Globalisation, deglobalisation and Brazil
This article was previously published in the International Policy Centre for Inclusive Growth One Pager Nr. 525, on October 3, 2021.
The past three decades have witnessed significant changes in transportation, communications and data processing, with effects on productive processes, trade flows, international capital mobility, and other aspects.
For high-income economies, this has led to increased business opportunities across new models. Offshoring has enabled competitive gains, better control of production chains and the exploitation of comparative advantages regarding services and a qualified workforce. This process has been facilitated by the reduction of barriers to international trade flows.
From the perspective of developing economies, it has been increasingly recommended as a tool to foster economic and social development. However, in practice, the benefits resulting from greater interaction were counterbalanced with the growing demand for highly skilled workers and rising automation, with impacts on the labour markets of both high-income and developing economies. At the same time, swift international trade flows have allowed high-income individuals increased access to resources for high-yield investments.
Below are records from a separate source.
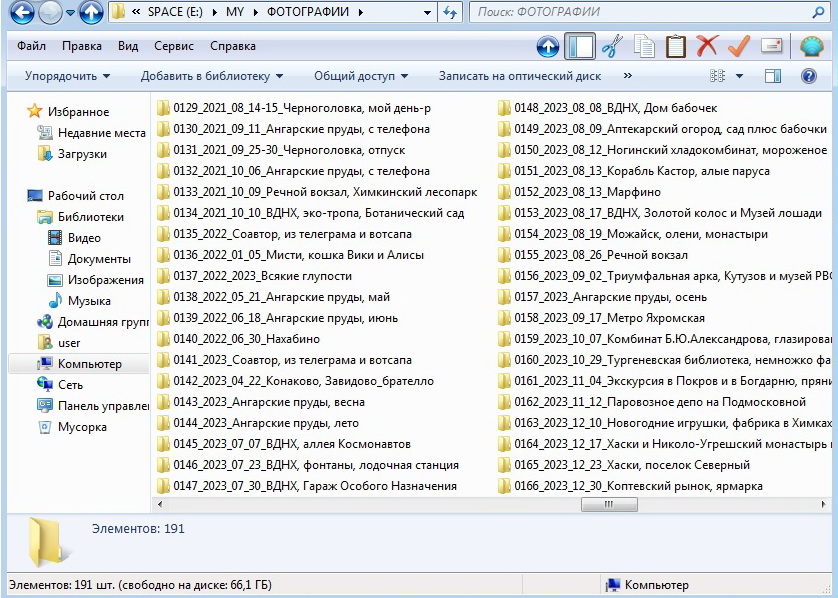Click the Copy icon in toolbar
The height and width of the screenshot is (598, 838).
pos(645,46)
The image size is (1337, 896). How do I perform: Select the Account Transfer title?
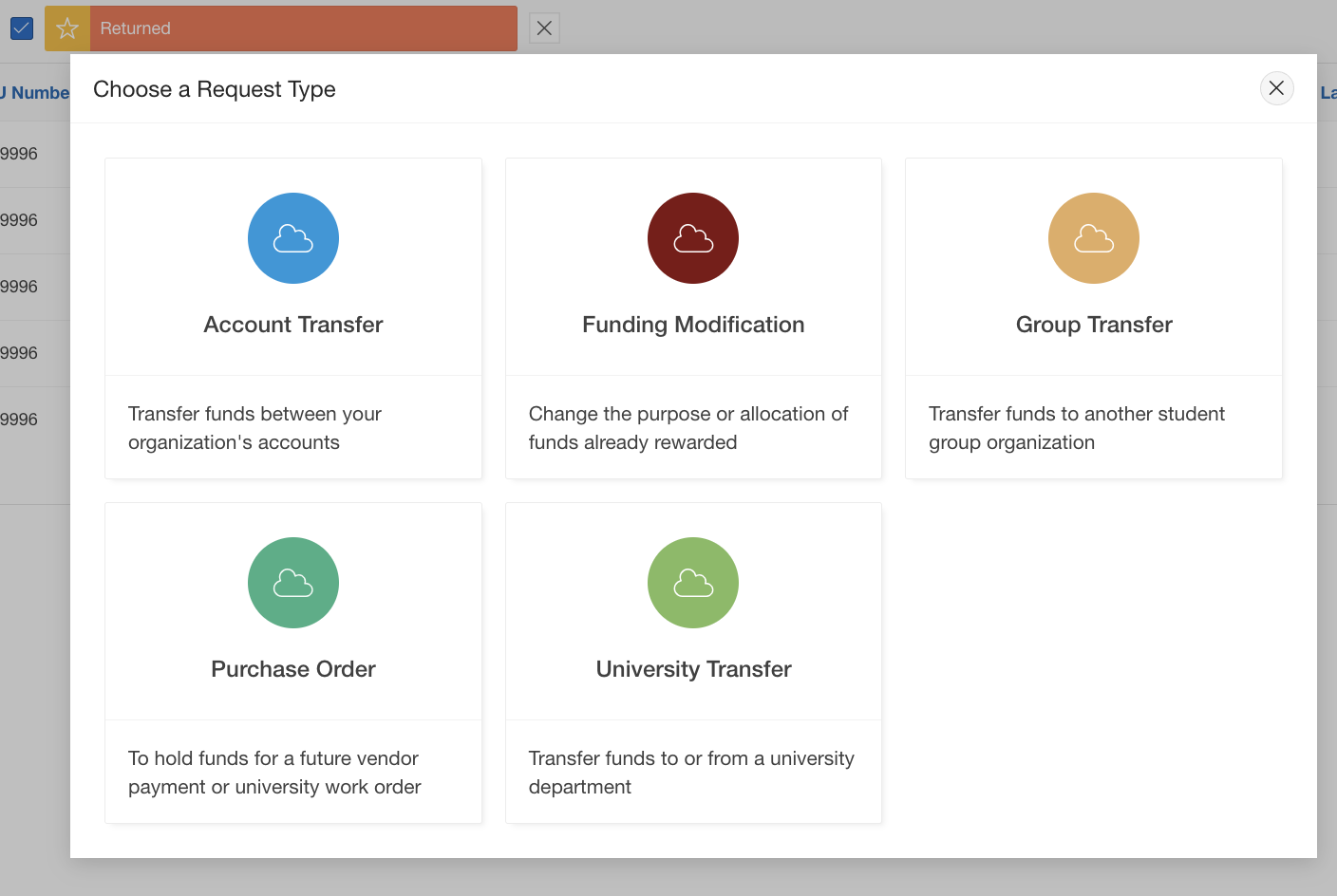(x=293, y=325)
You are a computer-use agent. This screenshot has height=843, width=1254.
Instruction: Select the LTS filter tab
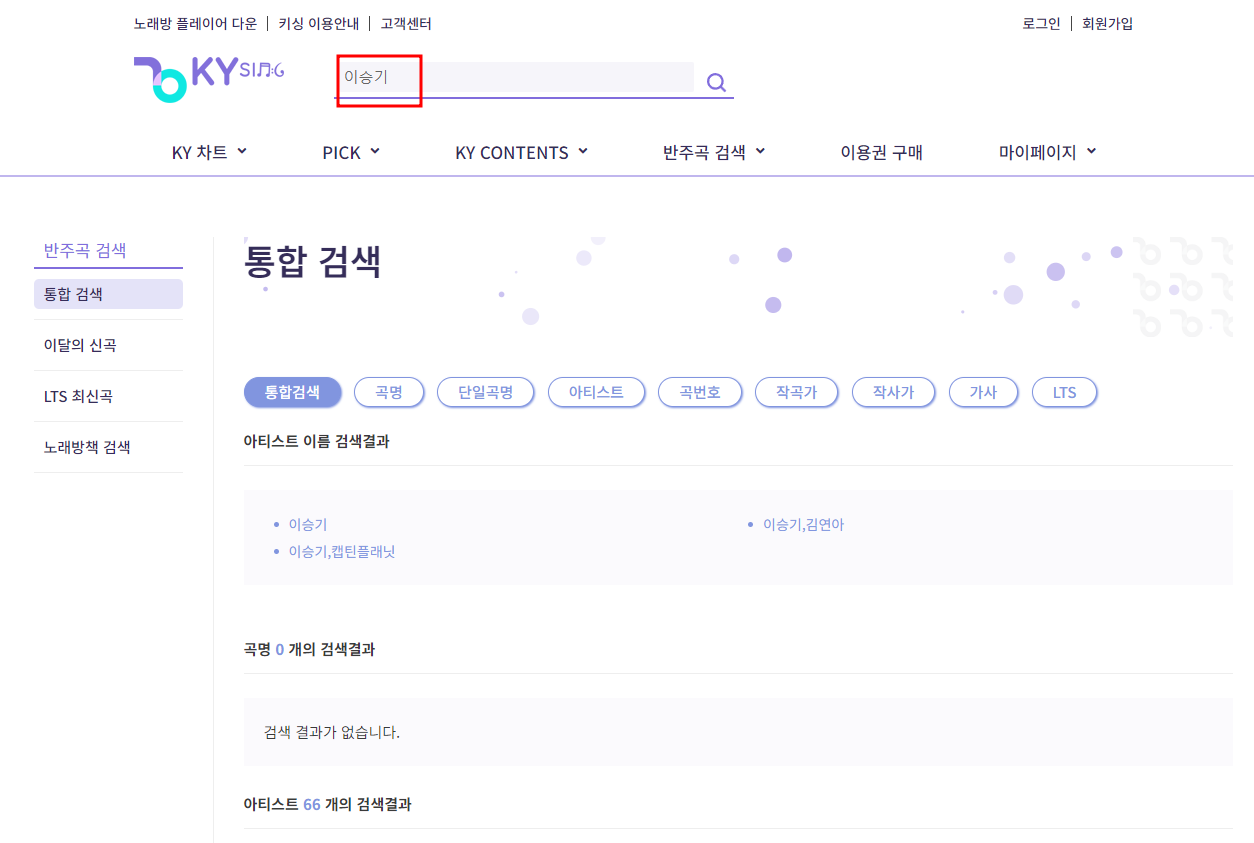point(1064,392)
Given the magnitude of these effects, political repercussions have led to resistance, unleashing a process that has been called ‘deglobalisation’, which has resulted in some countries adopting isolationist measures, as well as the strengthening of groups that are against various aspects of interaction with other economies.
The Brazilian economy finds itself in a peculiar situation. Despite enjoying the benefits of extraordinary external demand for some of its products, it has had a fringe participation in commercial transactions as a whole. By the same token, it has a major role in attracting resources, but this does not reflect a more prominent presence in the international economic scenario.
A view that is favourable to globalisation highlights supply-side gains resulting from increased investments, the dissemination of technology, underlying institutional reforms, the need to adopt sound macroeconomic policies, and incentives to increase the qualification of the workforce. On the demand side, the focus is on consumer benefits, such as improved access to a greater variety of goods and services at lower costs, higher-income jobs and better health conditions—therefore, better standards of living.
The globalised world has not been able to completely eliminate poverty; it has, however, increased the distance between income groups and between countries. In addition, facilitated international trade flows and the dissemination of technology have contributed to increasing the ‘digital distance’ between individuals and populations of different countries: many are not able to keep up with technological progress or participate in important productivity networks. This was illustrated by the restrictions adopted in response to the COVID-19 pandemic and other aspects regarding students of private and public schools in developing economies.
The greater concentration of income associated with globalisation results from the increased demand for high-skill workers, but also from the financial process. In an environment with lower interest rates, lower-income populations tend to increase their level of indebtedness, while higher-income populations tend to allocate a larger percentage of their wealth in higher-risk—and therefore higher yield—investments.
Thus, in addition to the destabilising effects of trade flows—especially short-term capital flows—globalisation is associated with a reduction in absolute poverty levels—one of its least discussed advantages— but also with increased levels of inequality between countries and population groups
The participation of the Brazilian economy in the process of globalisation has been limited thus far, except regarding capital flows. Participation in trade in goods remains low, the economy remains relatively closed to imports and the number of preferential trade agreements is still relatively low. The country has not entered a deglobalisation stage because it has not even reached a globalised state.
Deglobalisation does not appear to be unavoidable. More efficient productive processes involve increasing digitalisation and the use of components that are more efficiently produced in other countries. With technical progress happening at an ever-quickening pace (and competitiveness presupposes having access to those components in the short term), this reduces the likelihood of producing them internally in a competitive way: the competitiveness of national production depends on an unprecedented level of interaction with external suppliers.
The ‘new normal’ of productive processes and foreign relations is associated with a seemingly irreversible level of interaction. Consequently, we cannot infer that an economy such as the Brazilian one—with a significant internal market, enormous comparative advantages regarding natural resources and a history of attracting investments—should immediately adhere to a broader market opening course. However, it is time to provide a clear indication to economic agents of a structured, programmed plan to assimilate the potential benefits of more extensive interaction with other economies.
Reference:
Baumann, R. 2022. “Globalization, Deglobalization and Brazil”. Brazilian Journal of Political Economy, Vol. 42, No. 3: 592-618. . Accessed 10 September 2022.